§ Problem details
From the passage on Gary Oldman's acting below, list every film title it names.

§ Document segment
"""

Oldman went on to show the same level of commitment and tenacity in other dramatic roles including Prick up Your Ears, Track 29, and most notably as the out-of-control Irish gangster, Jackie Flannery, in the underrated crime thriller State of Grace. Gary absolutely embodies the sociopathic Jackie as he drinks beer, laughs like a libertine, bullies his peers, and blows people away for sport. In True Romance, Gary’s uncanny commitment is clear to see as he portrays the terrifying and hilarious dreadlocked pimp, Drexl. And he portrays the arrogant yet sympathetic painter Albert Milo in Julian Schnabel’s Basquiat to such a convincing degree you’d think the London-born actor was raised on the streets of Manhattan.

And now, at sixty-years-old, it seems Gary Oldman’s commitment to the craft has not waned one bit. In this year’s Darkest Hour, he plays the indomitable Winston Churchill as the great man struggles with the prospect of a peace treaty with Adolf Hitler. Oldman eschews the idea of Churchill as a curmudgeon and elects to play him as “a dynamo who moved through space with such a fixed purpose, a man on a mission, and indeed he was.” Oldman states emphatically, “That’s the character I wanted to play.”

The film’s director, Joe Wright said that Gary “spent four or five months preparing for the role every day.” Oldman delved into the vast quantity of books and film footage of the historic Prime Minister of the United Kingdom and visited war rooms. “It’s like a stew, you know what I mean? The ingredients go in, and then you start cooking,” Gary said. Prior to filming, Wright recalled, “I received a voice memo from Gary delivering one of Churchill’s speeches and it was extraordinary; I wasn’t sure whether I was listening to Churchill or to Gary. I had to text him and ask for an explanation.”

"""

§ Data segment
"""

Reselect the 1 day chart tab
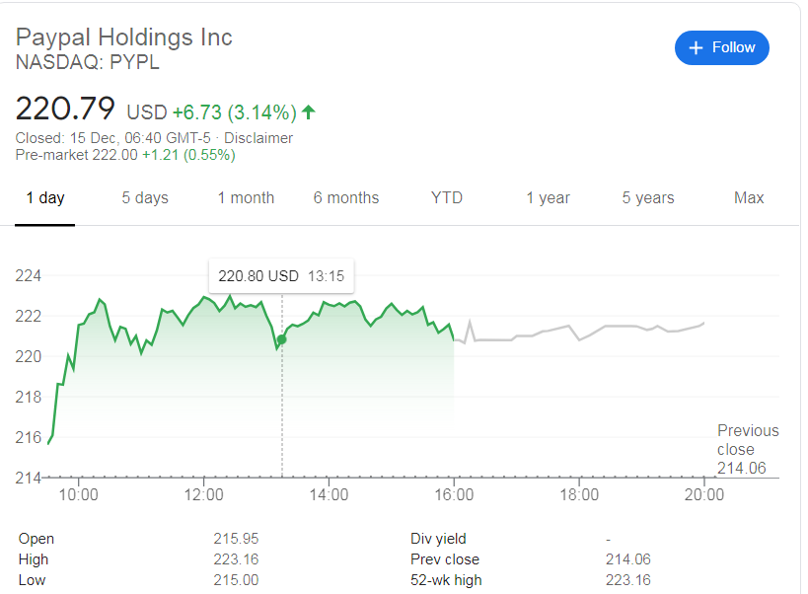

"""

§ Reply to the exercise
Prick up Your Ears
Track 29
State of Grace
True Romance
Basquiat
Darkest Hour